Microstructure, wettability, and thermal stability of semifluorinated self-assembled monolayers (SAMs) on gold

The microstructure, wettability, and thermal stability of self-assembled monolayers (SAMs) on gold generated from semifluorinated alkanethiols F(CF₂)₁₀(CH₂)_nSH, where n = 2, 6, 11, 17, and 33 (F10HnSH), were examined by polarization modulation infrared reflection absoprtion spectroscopy (PM-IRRAS) and dynamic contact angle measurements. Analysis by PM-IRRAS revealed that the length of the methylene spacer (Hn) influenced the tilt angle of the fluorocarbon segments in the semifluorinated SAMs. As the length of the methylene spacer was increased, the tilt angle of the perfluorocarbon moiety increased with respect to the surface normal.
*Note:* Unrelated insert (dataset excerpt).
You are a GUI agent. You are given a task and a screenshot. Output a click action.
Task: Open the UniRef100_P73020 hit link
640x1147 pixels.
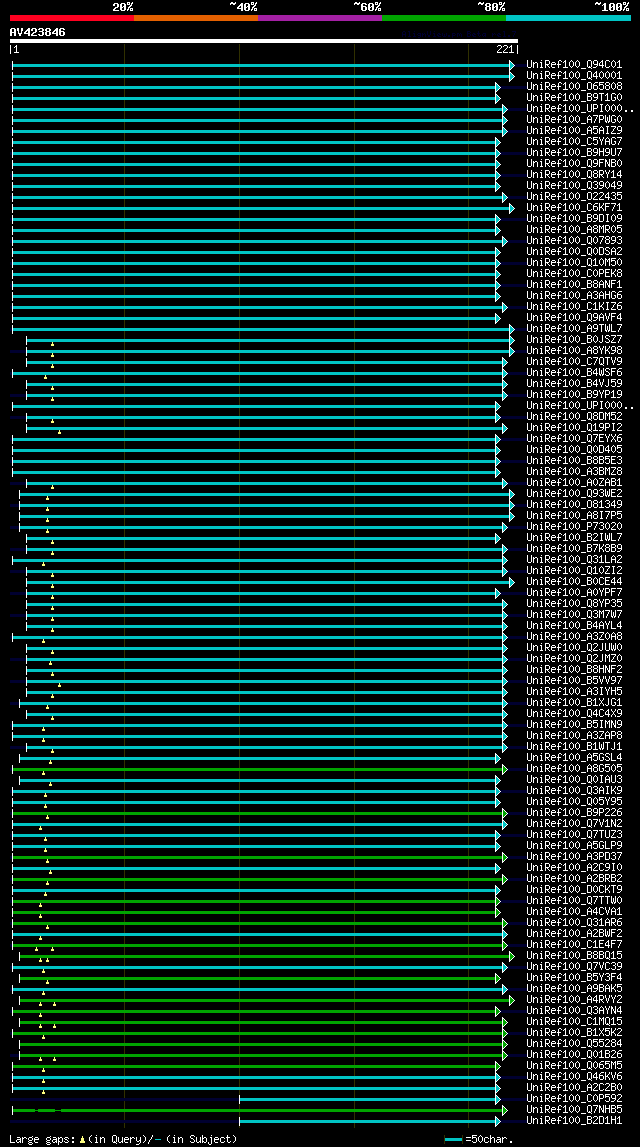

The longer methylene spacers (Hn,n = 11, 17, and 33) exhibited well-ordered trans-extended conformations as indicated by the position of the antisymmetric methylene band Shortening the length of the methylene spacer to n = 6, however, led to a decrease in conformational order Dynamic contact angle measurements, using the Wilhelmy plate method showed that the semifluorinated SAMs were poorly wet by both water (average θ_a = 120°) and hexadecane (average θ_a = 81°). The wettability varied with the length of the methylene spacer; in particular, both the thinnest and the thickest semifluorinated SAMs (derived from F10H2SH and F10H33SH, respectively) exhibited relatively low dynamic contact angle values. In addition, the thermal stability of the semifluorinated SAMs was found to increase as the length of the methylene spacer was increased. Overall, these films exhibited remarkable resistance to thermal degradation (e.g., SAMs derived from F10H33SH sustained a relatively high contact angles after incubation at 150 °C for 1 h in air).